Вводная как художественный текст

Ольга Берелехис, Уфа, Орк-клуб

— Да с чего ты взял, что ты Флинт?
— Ну, вот же, во вводной написано…
— Нашел чему верить.

Из послеигрового разговора мастера с игроком

Эта статья — попытка ответить на вопрос, зачем тратить время и силы на оформление каждой вводной как художественного текста, да еще и поданного от первого лица. Я не рискую провозглашать этот способ донесения личной информации до игрока единственно верным, более того, наверняка найдутся игры, стилистика которых требует, например, как можно более безэмоционального информирования и, соответственно, вводных иного типа. Я могу только попытаться объяснить, что привлекает в этом методе лично меня.

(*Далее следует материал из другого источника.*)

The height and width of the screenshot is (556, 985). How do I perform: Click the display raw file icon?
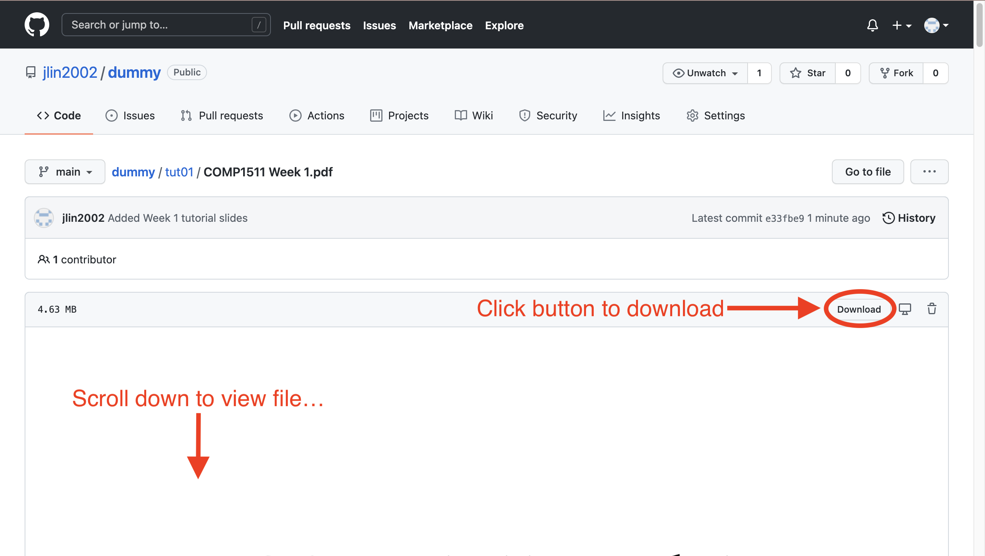point(905,309)
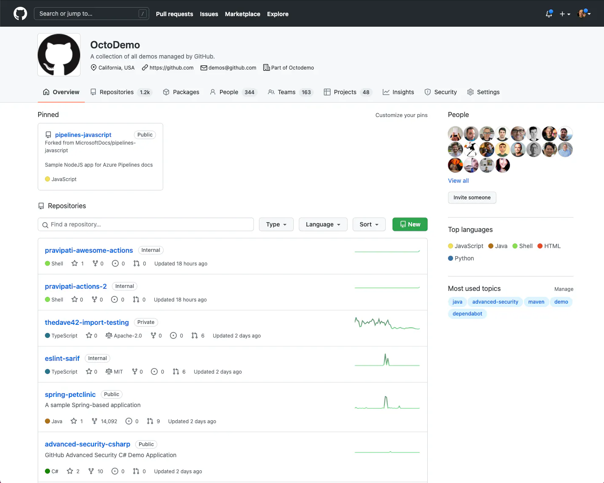Click the yellow JavaScript dot under Top languages
The width and height of the screenshot is (604, 483).
click(450, 246)
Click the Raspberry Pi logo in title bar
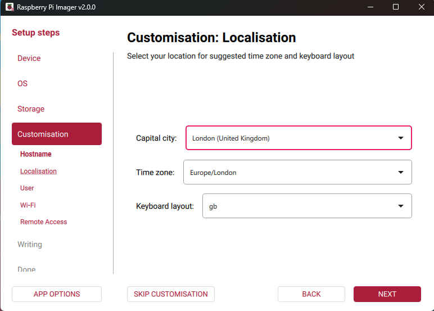 pyautogui.click(x=10, y=7)
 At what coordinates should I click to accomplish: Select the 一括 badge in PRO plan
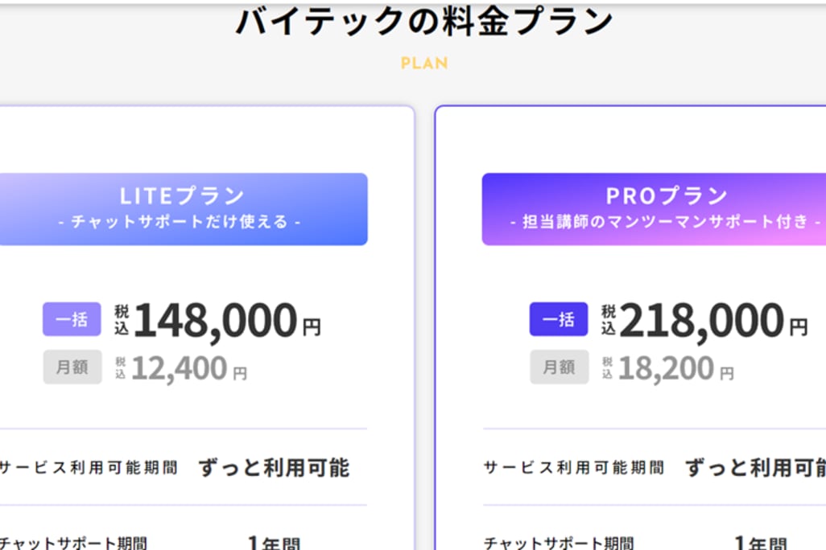559,319
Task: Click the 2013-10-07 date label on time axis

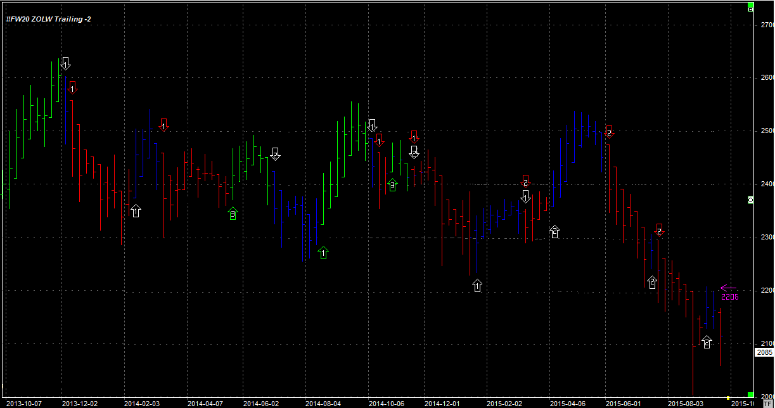Action: 24,403
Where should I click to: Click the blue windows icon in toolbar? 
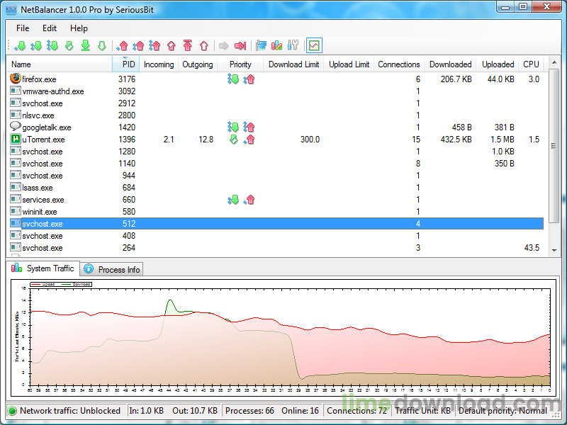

Не берусь сосчитать, сколько раз за последние десять лет делались попытки дать определение, что же такое, в конце концов, ролевая игра. Но, наверное, многие согласятся, что хорошая ролевая игра — своего рода художественное произведение, и ее воздействие на игрока определяется в том числе степенью производимого эстетического эффекта.

Читая книгу, глядя на экран или сцену, мы входим в художественный мир его создателей, который на уровне формы можно условно назвать текстом (для меня текст — это прежде всего целостное объединение знаков, в своей совокупности выражающее определенный комплекс идей). Сила воздействия текста на читателя (зрителя) зависит от качества создаваемого им образа, а образ, по замечанию одной дамы-лингвиста (Н. Д. Арутюновой), воздействует тем сильнее, чем менее осмыслен и более целостен. Целостность образа художественного мира обеспечивается единством составляющих его деталей, каждая из которых в отдельности не осмысляется или почти не осмысляется. Среди них нет существенных и несущественных: любая мелочь может работать как на создание образа, так и на его разрушение. Разнобой между деталями, их несогласованность, нестыковка «гасят» образ, разрушают и без того хрупкий художественный мир.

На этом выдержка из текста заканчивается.